Background: Lassa Virus (LV) infection is an endemic disease from West Africa posing
threat to the entire world. A thorough understanding of the mechanistic workings of the genome
products of LV may be a key to develop drug candidates for the treatment of LV infection.
Methods: Molecular dynamic simulation has been used to provide insight into the mechanistic
basis for total loss of ssRNA interaction in Nucleoprotein (NP) K309A, partial loss in S247A,
and no loss in S237A by following the hydrogen bond interaction, water influx into the ssRNA
pocket and glycosidic torsion angle (χ) of the ssRNA.

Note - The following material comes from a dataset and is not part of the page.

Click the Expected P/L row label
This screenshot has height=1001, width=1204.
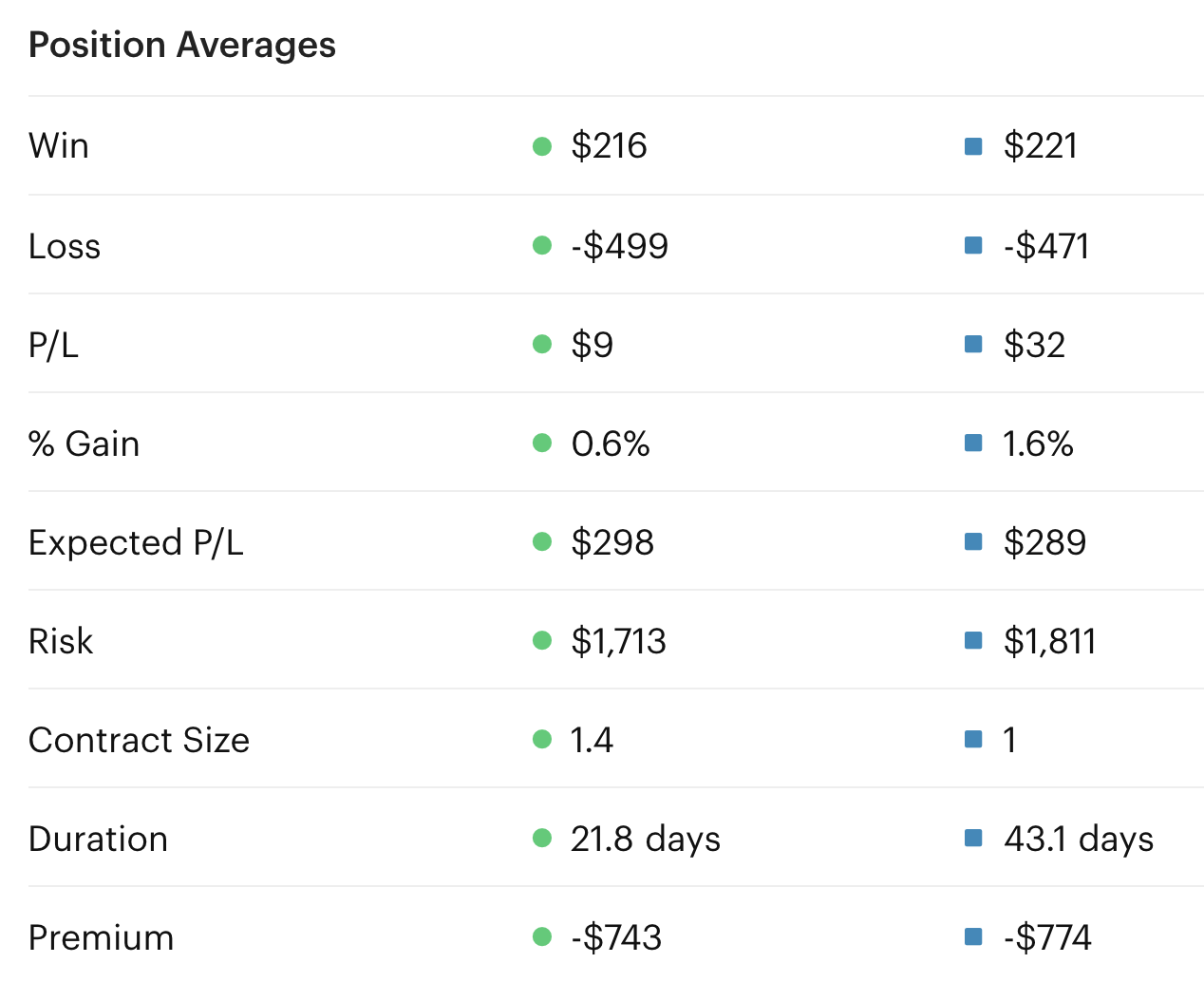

Results: The results revealed that K309A mutation is associated with a complete loss of saltbridge
interaction between lysine e-amino and U4-O2P phosphodiester linkage but not in S237A
where S247-OG atom played a redundant role. S247A is also associated with partial loss of hydrogen
bond between OG atom of S247 and C5-O2P phosphodiester bond as T178-OG1 group
seems to have a seemingly redundant interaction with C5-O2P. While S247A is only associated
with the alteration of χ rotation in U6/C7, both K309A and S247 but not S237A is associated
with increased water influx into the ssRNA binding pocket.
Conclusion: K309A mutation may result in non-viable Lassa viron as a loss of ssRNA interaction
may negatively affect genome biochemistry, semi-viable Lassa viron in S247A mutation
may be due to the loss of 3D arrangement of ssRNA due to splayed out nucleotides.